● **To do**:
The lines to copy run from the one containing "You are a GUI" to the end of the records below; repeat them exactly and include nothing else.

[Exercise material]

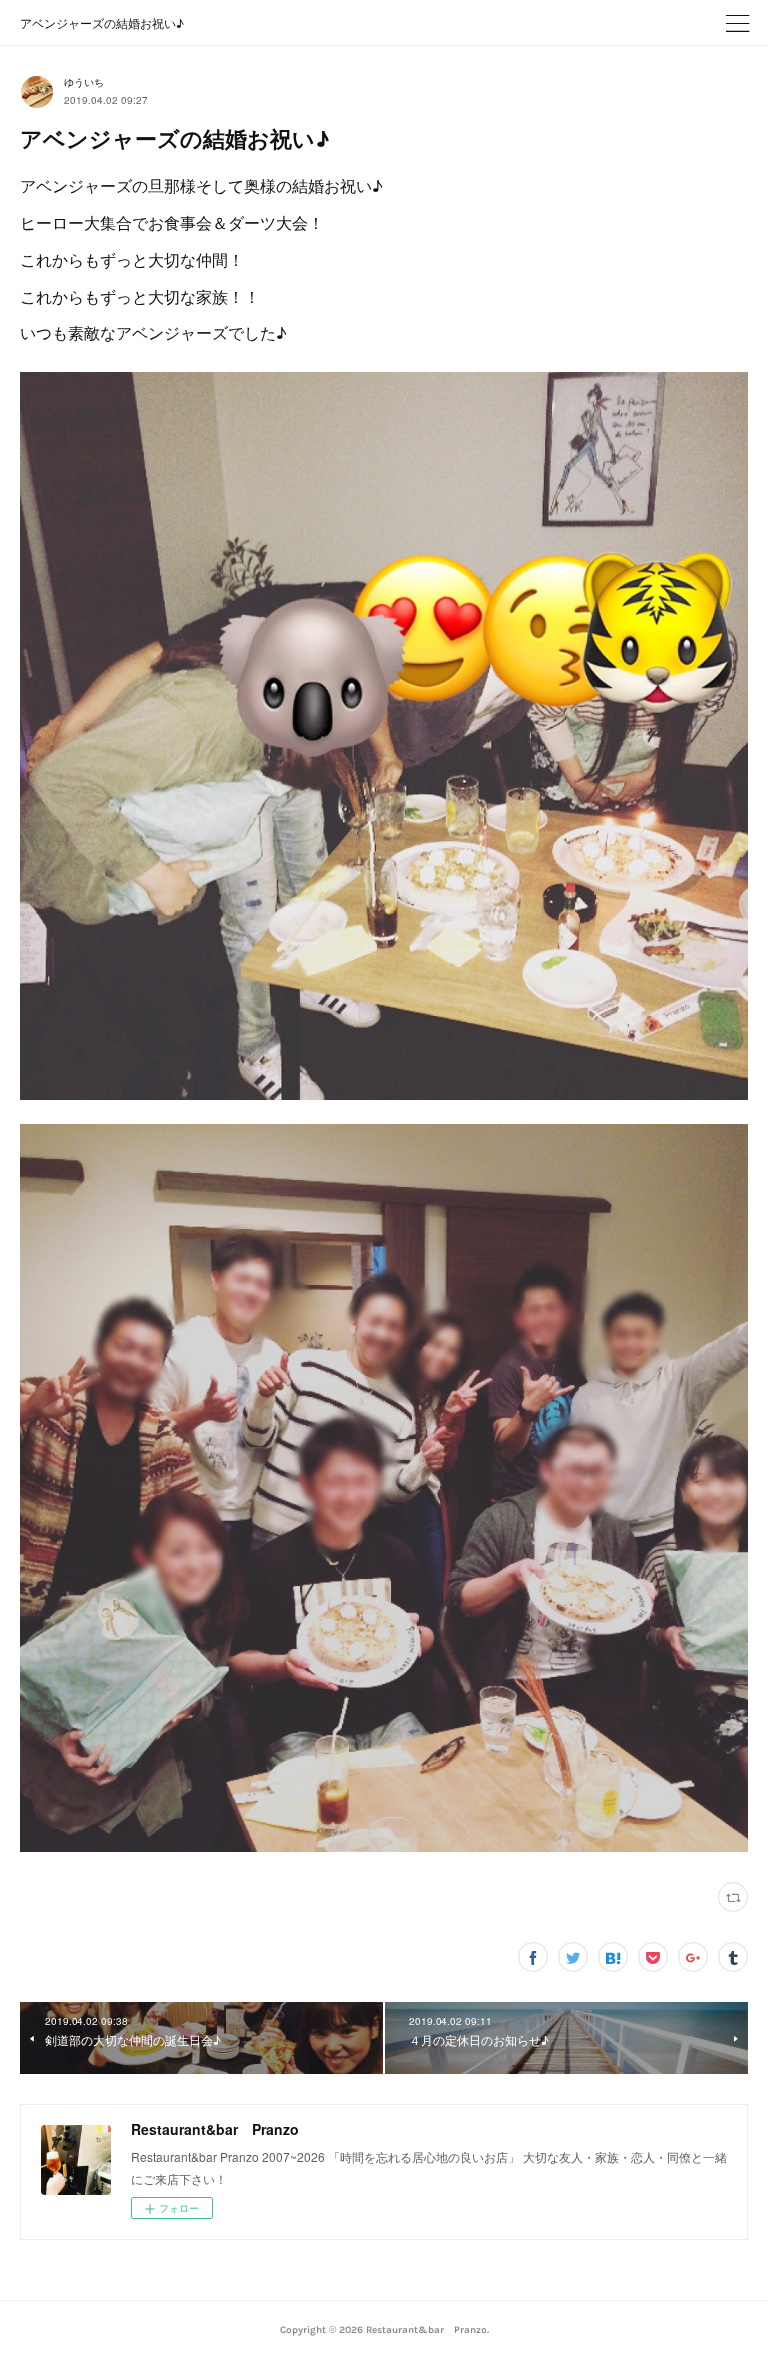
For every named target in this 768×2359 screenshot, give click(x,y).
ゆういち (84, 82)
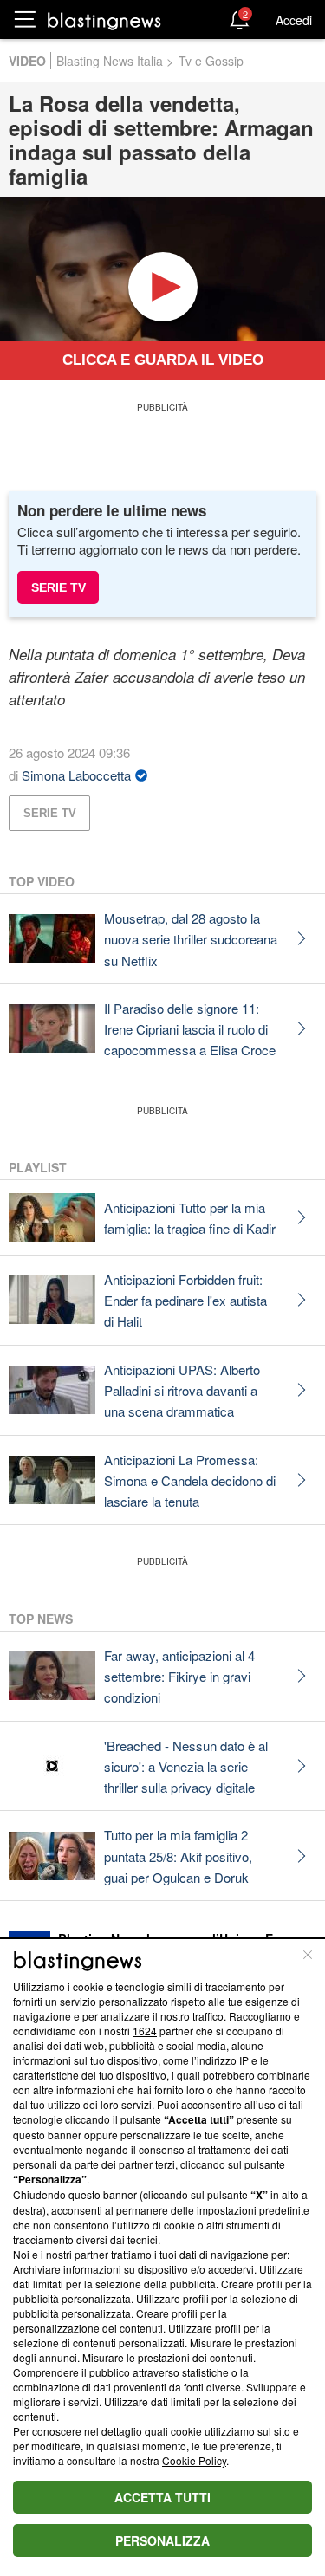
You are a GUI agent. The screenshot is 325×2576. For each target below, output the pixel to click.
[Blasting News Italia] (104, 20)
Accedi (294, 20)
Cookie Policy (194, 2460)
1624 (145, 2030)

[/Exercise material]

● **Result of the exercise**:
You are a GUI agent. The screenshot is 325×2576. For each target below, output the pixel to click.
[Blasting News Italia] (104, 20)
Accedi (294, 20)
Cookie Policy (194, 2460)
1624 (145, 2030)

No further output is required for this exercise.